Higher levels of triglycerides and cholesterol in the blood may signal an increased risk of recurrence for men with prostate cancer.
When abundant, two types of fat molecules circulating in the blood-triglycerides and cholesterol-may increase the risk of recurrence for men with prostate cancer, according to a new study funded by the National Institutes of Health. The results of the study were published in Cancer Epidemiology, Biomarkers & Prevention.
“Our findings suggest that normalization, or even partial normalization, of serum lipid levels among men with dyslipidemia may reduce the risk of prostate cancer recurrence,” said study author Emma Allott, PhD, a postdoctoral associate at Duke University School of Medicine in Durham, North Carolina, in a statement.
Patients who had serum triglyceride levels of 150 mg/dL or higher had a 35% increased risk for prostate cancer recurrence compared with patients who had normal triglyceride levels. Of the patients who had higher blood lipid levels, for every 10 mg/dL increase in total serum cholesterol above 200 mg/dL, there was a 9% increased risk for prostate cancer recurrence, according to the analysis.
For every 10 mg/dL increase in what is known as “good” cholesterol-high-density lipoprotein (HDL)-in men who had an abnormally low HDL level (below 40 mg/dL), the relative decrease in risk of disease recurrence was 39%. The total serum cholesterol, low-density lipoprotein (LDL), and HDL were not associated with a risk of recurrence in all men in the study population as a whole.

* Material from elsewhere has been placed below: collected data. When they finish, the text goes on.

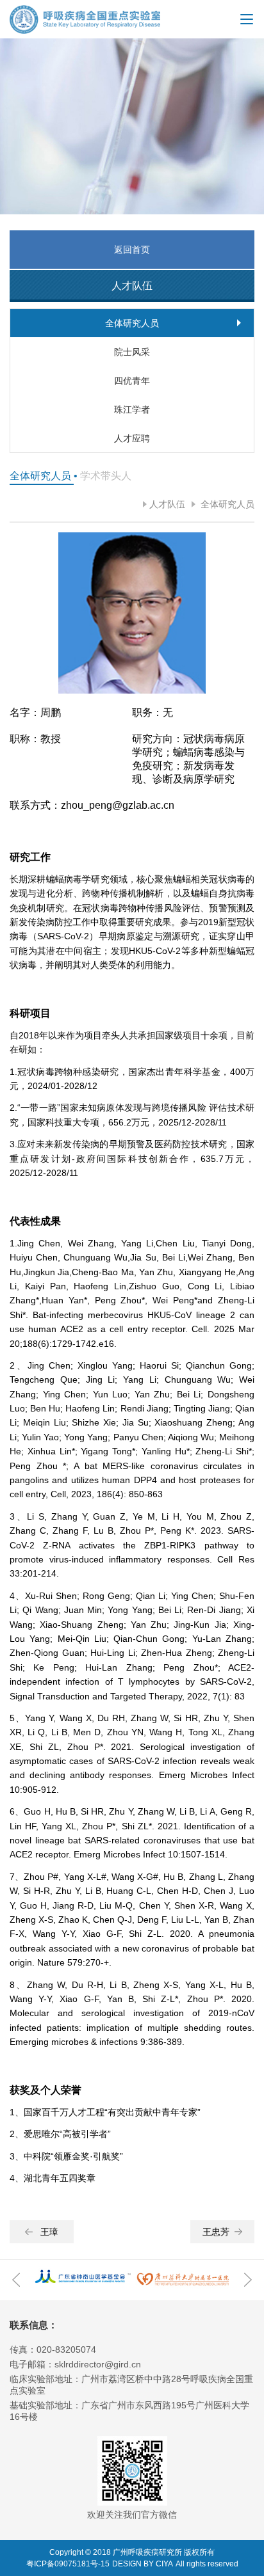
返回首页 (132, 249)
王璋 (49, 2232)
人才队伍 (167, 504)
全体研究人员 (226, 504)
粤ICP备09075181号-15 (68, 2563)
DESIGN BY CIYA (142, 2563)
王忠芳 (215, 2232)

These results are based on a retrospective cohort analysis of 843 men who were diagnosed with prostate cancer and had a radical prostatectomy. None of the men in the study had taken statins prior to their surgery. A total of 35% (293 men) had biochemical recurrence after a median follow-up of 74.3 months.
“Given that 45% of deaths worldwide can be attributed to cardiovascular disease and cancer, with prostate cancer being the second most common cause of male cancer deaths in the United States, understanding the role of dyslipidemia as a shared, modifiable risk factor for both of these common causes of mortality is of great importance,” said Allott.
Prior studies have shown that cancer cells use and metabolize fat molecules, including cholesterol, differently from normal cells. Cholesterol in particular may contribute to prostate cancer progression, as it has been shown to play a role in the signaling during normal prostate cell growth and during prostate cancer growth. Yet, epidemiology studies of prostate cancer patients have led to varying results on the link between cholesterol and prostate cancer.
One study, published last year, showed that among men with prostate cancer, those who were already taking statins had a lower risk of dying from their prostate cancer compared with men who were not taking statins. Still, for prostate cancer patients who are taking statins, the precise benefit is not clear, nor is it clear how diet, obesity, and blood lipid levels affect development and progression of the disease. Statins are currently not recommended for treatment or prevention of prostate cancer.
“Although it cannot be determined from this study if these observed associations are causal, given the biological evidence supporting an important role of cholesterol in prostate cancer growth, in addition to epidemiologic data demonstrating that statin use is associated with reduced risk of recurrence, we believe that serum lipid levels should be explored further as a risk factor for prostate cancer recurrence,” concluded the study authors.